Catholics for Choice president Jamie Manson has spent the last decade “challenging the hierarchy’s teachings on women’s ordination, contraceptive access, abortion, religious liberty and LGBTQ issues. She has won over a dozen awards from the Catholic Press Association and is a three-time winner of the Religious News Writers Association’s (RNA) award for the Commentary of the Year.”

National Council of Jewish Women CEO Sheila Katz “spearheaded the creation of Jews for Abortion Access, and the launch of ‘Rabbis for Repro,’ a network of more than 2,000 Jewish clergy teaching and preaching about reproductive justice and Judaism.”

Aliza Kazmi is a Muslim whose position is that a majority of Muslim women support abortion as well as other forms of so-called reproductive healthcare.

And finally Rev.
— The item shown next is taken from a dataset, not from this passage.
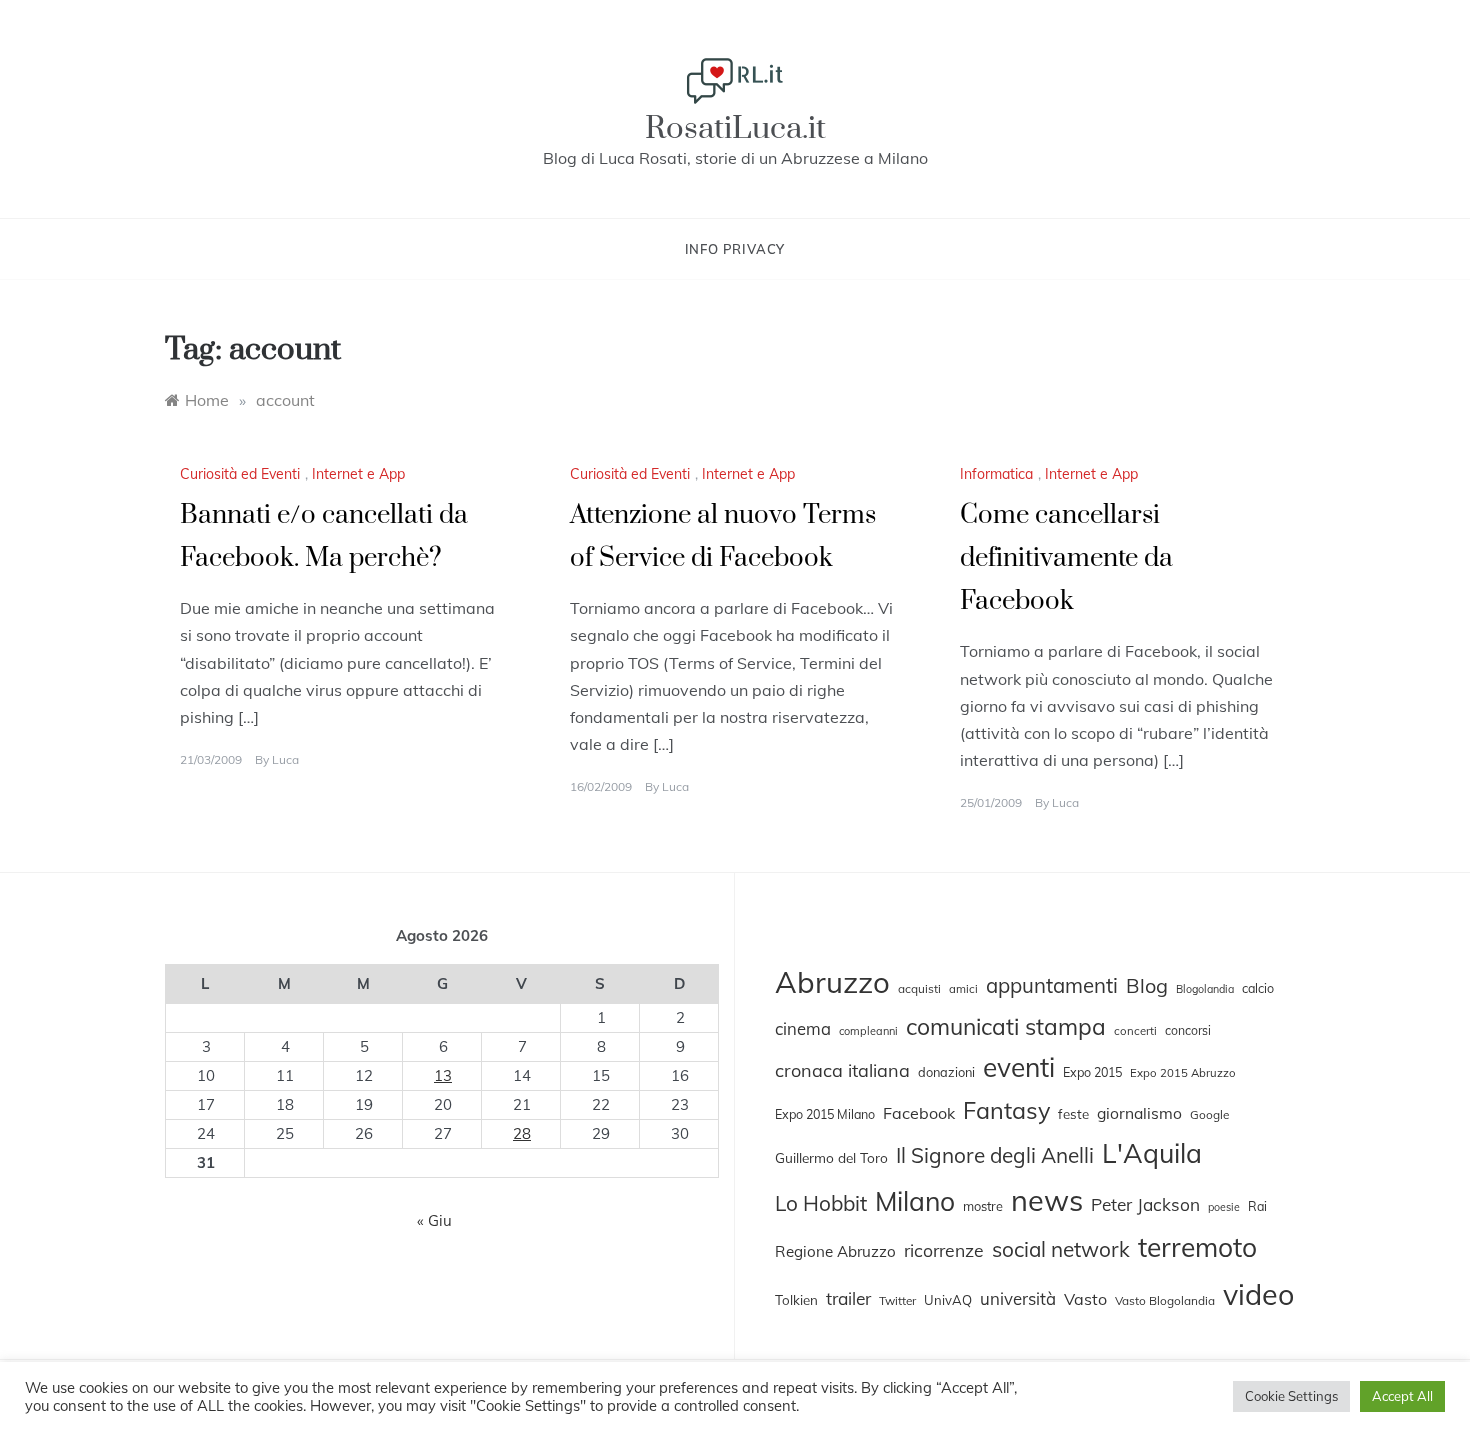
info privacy (735, 249)
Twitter (897, 1300)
Katey Zeh is a Baptist minister and the chief executive officer of the Religious Coalition for Reproductive Choice. She is working to dismantle the abortion “stigma” that she claims affects many women in our society today. Zeh recently said, “Abortion always happens within the context of a person’s full life; why would we talk about it as an ‘issue’ and not as the human reality that it is?”

Each of these women is publicly identified as a religious leader as well as a female advocate for the killing of the innocent, something that the media is all too willing to propagate. At the same time, the women and men who welcome the preborn child, reach out to aid expectant mothers and their children, and strive to eliminate abortion are nearly always ignored.

It is therefore not surprising to see the mainstream media and even religious news outlets report that most Americans support restrictions on abortion, but nobody reports that such attitudes are deadly. Limiting direct killing of the innocent is not an option. The reasons are simple:

Restricting the wickedness of killing a baby is an oxymoron, but rarely does anyone point that out!

Where there is no faith in the creative power of God, the gift of life, and the blessing of children, there is no truth regardless of what the media would have us believe. People such as the six women noted here who promote the taking of a precious human life are religious counterfeits.

They epitomize Screwtape’s comment that “the safest road to hell is the gradual one.”